Fernando Sobral
Os portugueses iludiram-se culturalmente:
julgaram que o dinheiro fácil que chegou durante três décadas comprava a
solidez da educação e o espírito da invenção e inovação. E do risco. É uma
tónica portuguesa: prefere-se a renda ao risco. O resultado está à vista.

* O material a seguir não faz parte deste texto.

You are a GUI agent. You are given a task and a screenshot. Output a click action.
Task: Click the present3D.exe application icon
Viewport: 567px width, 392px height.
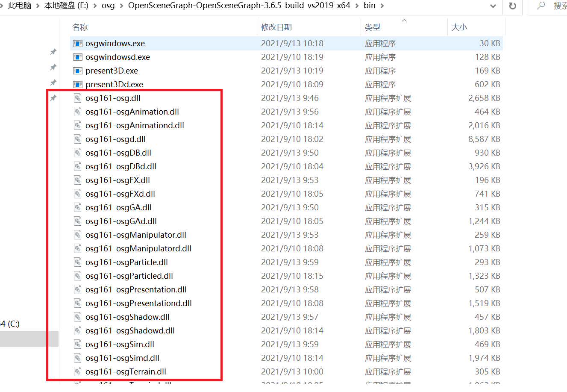click(78, 71)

Em 1962, António Oliveira Salazar sintetizou de
forma clara a visão que tinha do seu Portugal: «Um país, um povo que tiverem a
coragem de ser pobres são invencíveis». Este mundo pobre, ou remediado, acabou
após a entrada na União Europeia.
Em cima da nossa pobreza caíram toneladas de
dinheiro. O país ficou sulcado por auto-estradas e
rotundas. As mercearias de bairro fecharam e nasceram hipermercados. Os
portugueses passaram a preferir ir passear para os centros comerciais do que
para os jardins. A democracia de consumo chegou como se fosse um milagre
redentor.
Todos acharam que faziam parte da classe média,
alimentada pelo crédito fácil. O paraíso tinha também construído na sombra o
purgatório, feito de cumplicidades: do BPN à
Parque Escolar foi um mundo de oportunidades de «negócio» para muitos. Deixando
de ter a coragem de ser remediado o povo português tornou-se uma presa fácil de
uma crise que não percebesse.
Destruída a base industrial, agrícola e
piscatória do país, com fundos comunitários para abater tudo isso e
trazer a «modernidade», Portugal ficou indefeso quando chegou a grande crise de
2008. Já antes era visível mas todos se recusavam a ver: o Estado continuava a ser
a mãe de todas as batalhas e de todas as rendas. A própria sociedade civil e
iniciativa privada viviam de bem com o Estado, fosse ele guiado pelo PS ou pelo
PSD. A mais breve nota de suicídio da história portuguesa foi escrita por José Sócrates, o
último da linhagem de destruidores de um país que poderia ser remediado mas
inteligente.
Tudo se desvaneceu no ar. O crédito fácil foi
substituído pela amarga austeridade. António de Oliveira Salazar, em 1963,
dizia: «Quero este país pobre, se for
necessário, mas independente – e não o quero colonizado pelo capital americano». A
colonização é hoje exercida pela Comissão Europeia e
pela troika, numa Europa que parece cada vez mais dividida cultural e
moralmente, entre um norte protestante e um sul católico. A moral calvinista é
uma forma demolidora de salvação (salvamo-nos pelo trabalho), face à forma como
se perdoam os pecados, no confessionário, a sul.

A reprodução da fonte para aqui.